The concept of sustainability in fashion has come a long way from its humble origins. Fashion designer Archana Jaju says, “My label aims at redefining Indian handloom by fitting it into a rather contemporary frame with exquisite craftsmanship and attention to detail. Our focus lies at developing finely crafted products by our skilled artisans. The silhouettes created in the process do not adhere to the ongoing trends but instead vouch for setting a timeless mark. Each piece created by us can be re worn and styled differently. We aim at reducing our overall impact on the environment through our process which includes the use of organic dyes, hand painted work and handwoven fabrics which ensure sustainability.”

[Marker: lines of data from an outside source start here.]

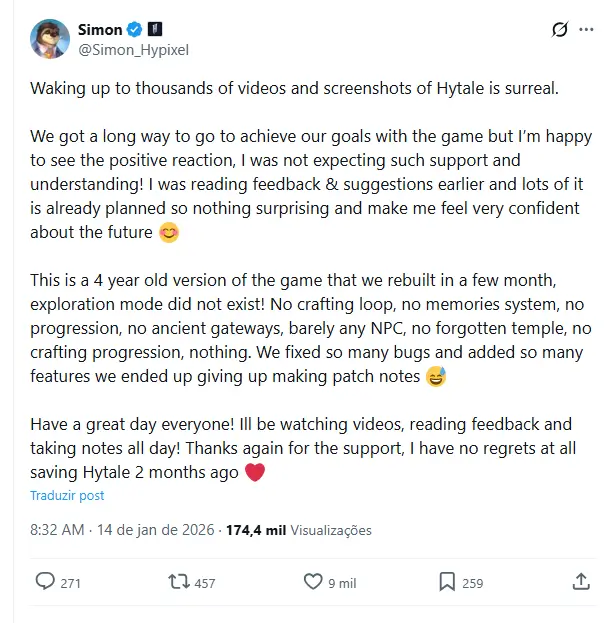The height and width of the screenshot is (623, 608).
Task: Click the 457 reposts count
Action: coord(204,583)
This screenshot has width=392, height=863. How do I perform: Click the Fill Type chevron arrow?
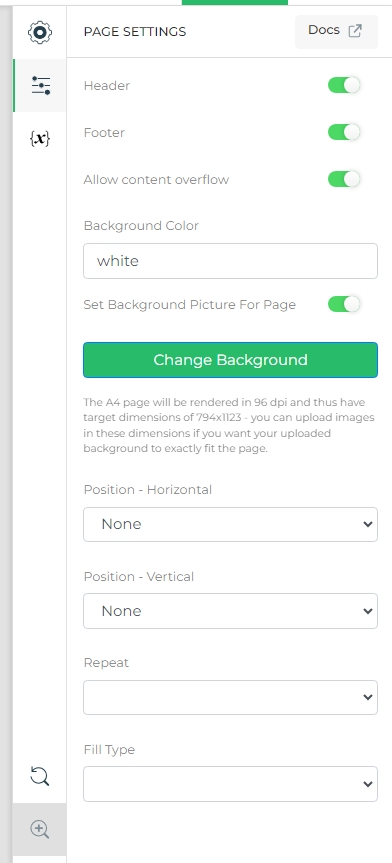368,784
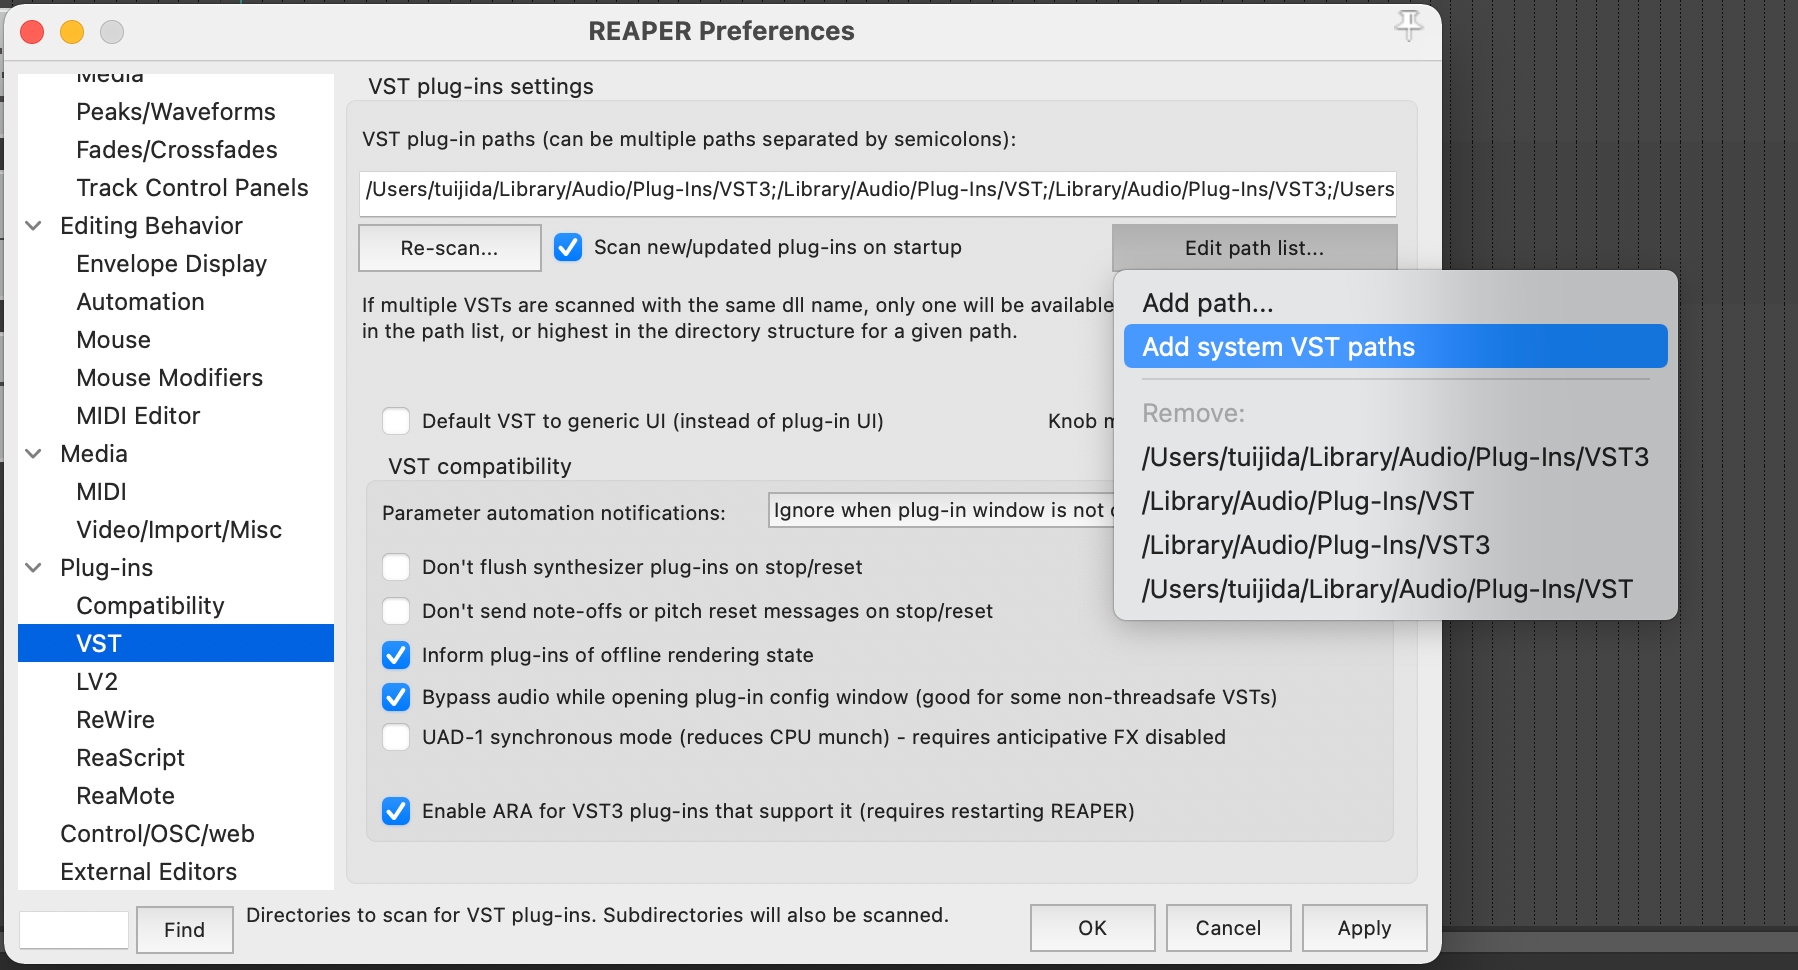Toggle Scan new/updated plug-ins on startup
The width and height of the screenshot is (1798, 970).
click(x=568, y=247)
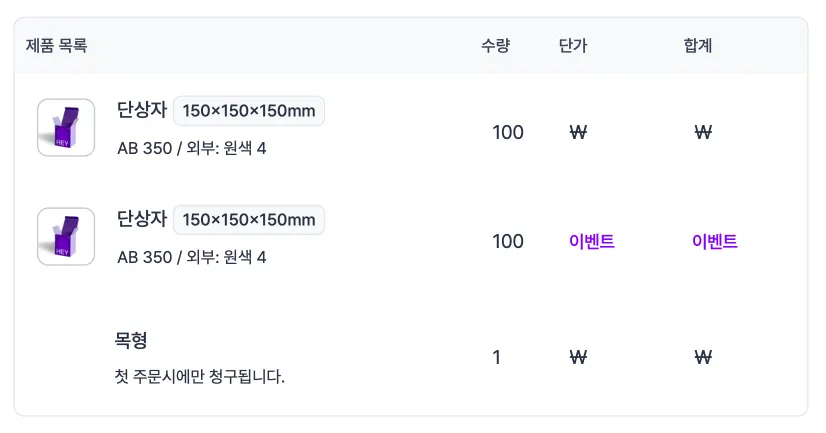Viewport: 826px width, 433px height.
Task: Click the 수량 column header
Action: 496,46
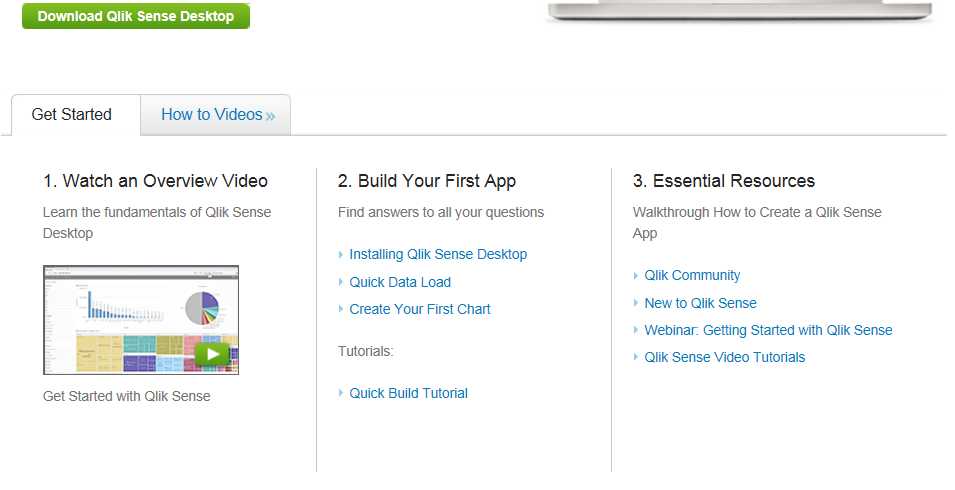Play the Get Started overview video

(x=212, y=354)
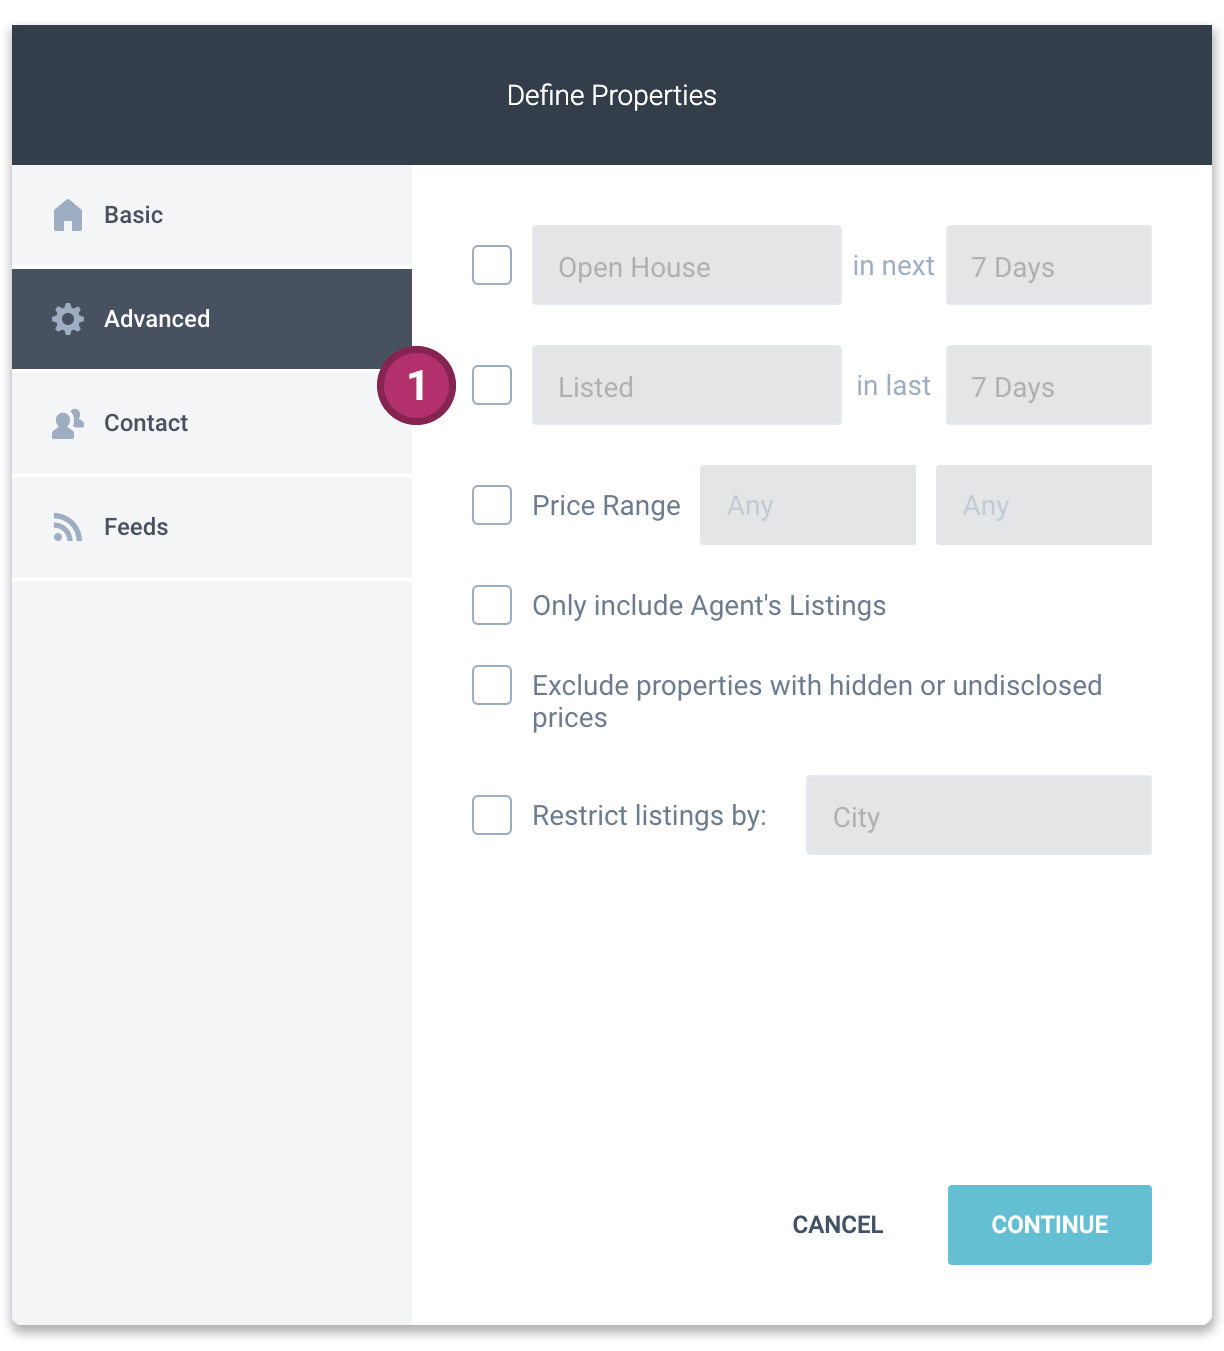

Jaju works with artisans from various craft clusters across India to incorporate their skills into beautifully crafted outfits. Among the variety of crafts used, the age-old tradition of Kalamkari is also an essential part. It primarily makes use of earthy colours like indigo, mustard, black and green, all of which are extracted from natural sources. She says, “For instance, for achieving the colour black, jaggery is blended with water and iron filings, which is utilized primarily to outline the sketches. When it comes to mustard or yellow, it is obtained by boiling pomegranate peels and hues of red are created from the bark of madder tree. Furthermore, blue is derived from indigo itself and green is acquired by mixing yellow and blue together. Being extracted from absolutely natural sources, there is no use of chemicals and artificial matter.”

Jaju’s label focuses on the development and conservation of handicrafts produced by our skilled artisans. At the same time, it is making a conscious effort to adopt the path of sustainability by following an organic approach towards creating unique and artistic pieces. “As the quest for conscious consumption goes on, we not only aim at experimenting with different crafts of India but also incorporate sustainability in our concepts and in turn educate our consumers about the same,” she adds.